Il nous donnait le goût de nous surpasser. Et c’est comme ça qu’il a fait grandir le BNQ et le RNF.
Récemment, j’ai eu l’immense plaisir d’aller le visiter et nous avons longuement échangé sur la vie et sur la mort et sur tout ce qu’il y a entre les deux. Il m’a confié :
« Marie-Claude, je pars tranquille, j’ai eu une belle vie ».
Il était serein et heureux de ce qu’il avait accompli dans sa vie, et avec raison! Je partage ce précieux moment avec vous, car je sais que tous ceux et celles qui l’ont côtoyé et qui le voient partir si vite ont un seul souhait pour lui : que son départ ait été doux et empreint de sagesse à l’image de l’homme qu’il est pour nous. Soyez rassurés, ce le fut.

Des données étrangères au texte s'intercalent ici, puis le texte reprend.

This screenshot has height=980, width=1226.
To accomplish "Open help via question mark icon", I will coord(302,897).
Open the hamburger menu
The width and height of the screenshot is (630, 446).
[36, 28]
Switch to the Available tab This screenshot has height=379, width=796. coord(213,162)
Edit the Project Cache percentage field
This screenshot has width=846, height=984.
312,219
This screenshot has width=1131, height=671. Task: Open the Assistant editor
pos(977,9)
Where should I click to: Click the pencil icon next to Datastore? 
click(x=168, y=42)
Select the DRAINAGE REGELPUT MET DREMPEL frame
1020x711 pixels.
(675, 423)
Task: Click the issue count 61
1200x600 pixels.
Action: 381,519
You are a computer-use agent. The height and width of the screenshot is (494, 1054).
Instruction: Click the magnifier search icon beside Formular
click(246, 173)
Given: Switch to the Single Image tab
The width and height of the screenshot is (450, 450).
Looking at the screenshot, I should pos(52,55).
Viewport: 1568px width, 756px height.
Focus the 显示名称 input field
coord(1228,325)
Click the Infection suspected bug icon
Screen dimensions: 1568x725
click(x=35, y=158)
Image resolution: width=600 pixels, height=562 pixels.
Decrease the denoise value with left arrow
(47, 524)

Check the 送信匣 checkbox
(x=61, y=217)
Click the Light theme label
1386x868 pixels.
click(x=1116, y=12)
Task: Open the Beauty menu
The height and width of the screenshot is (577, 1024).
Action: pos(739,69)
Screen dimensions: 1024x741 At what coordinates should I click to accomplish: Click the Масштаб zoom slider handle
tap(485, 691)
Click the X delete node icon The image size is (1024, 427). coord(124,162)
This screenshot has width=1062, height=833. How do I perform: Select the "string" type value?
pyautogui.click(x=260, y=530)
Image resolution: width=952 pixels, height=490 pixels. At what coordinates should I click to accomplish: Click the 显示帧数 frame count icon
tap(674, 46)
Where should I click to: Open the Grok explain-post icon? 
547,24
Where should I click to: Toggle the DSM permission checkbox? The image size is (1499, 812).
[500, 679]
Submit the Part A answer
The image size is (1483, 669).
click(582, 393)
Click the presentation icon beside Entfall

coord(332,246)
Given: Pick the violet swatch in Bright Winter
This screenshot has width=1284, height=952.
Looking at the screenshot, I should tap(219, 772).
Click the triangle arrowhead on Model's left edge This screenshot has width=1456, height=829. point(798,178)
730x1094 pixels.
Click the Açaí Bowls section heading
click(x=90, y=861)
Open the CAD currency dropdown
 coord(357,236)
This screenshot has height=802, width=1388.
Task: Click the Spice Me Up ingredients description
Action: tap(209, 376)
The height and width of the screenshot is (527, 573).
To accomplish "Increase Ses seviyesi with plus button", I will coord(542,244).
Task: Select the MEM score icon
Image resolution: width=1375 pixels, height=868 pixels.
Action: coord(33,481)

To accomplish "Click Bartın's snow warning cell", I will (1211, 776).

Je dis souvent que c’est un privilège pour moi de diriger le RNF. Mais le vrai privilège de ma vie, c’est non seulement d’avoir croisé la route de monsieur Girard, mais c’est surtout d’avoir eu l’immense bonheur de faire un long bout de chemin avec lui. Son enseignement m’accompagnera jusqu’à la fin. En fait, Jacques Girard est éternel, pour moi et pour toutes les personnes qui ont fait route à ses côtés. Il nous laisse en héritage un riche enseignement personnel et professionnel et un réseau porteur de solutions concrètes pour notre chère Francophonie. À nous de continuer à bâtir les plus beaux châteaux, de raconter la normalisation et surtout, à son image, de faire une place dans nos vies pour contribuer au bien commun.
Denyse, Marie-Hélène, Jean-Robert, Florence et Marc-Éli, recevez au travers de cet hommage nos plus sincères condoléances de la part de sa grande famille de la normalisation. Votre mari, votre papa et votre grand-papa est un grand homme, un homme hors normes, comme il s’en fait trop peu.
Bon voyage, jeune homme!
Marie-Claude
Notes biographiques
M. Jacques Girard détient un baccalauréat en génie civil de l’Université Laval (1975). Il démarre sa carrière comme ingénieur et associé sénior au sein d’une firme de génie-conseil. En 1998, il prend la direction du Bureau de normalisation du Québec et en 2007, il fonde en partenariat avec l’AFNOR le Réseau Normalisation Francophonie, qu’il préside jusqu’à sa retraite. En 2010, le gouvernement français lui remet l’insigne de Chevalier des Arts et des Lettres pour souligner sa contribution remarquable au rayonnement de la langue et de la culture françaises dans le monde de la normalisation. En 2012, il reçoit le Prix Jean P. Carrière remis par le Conseil canadien des normes en reconnaissance de sa contribution exceptionnelle à la normalisation canadienne.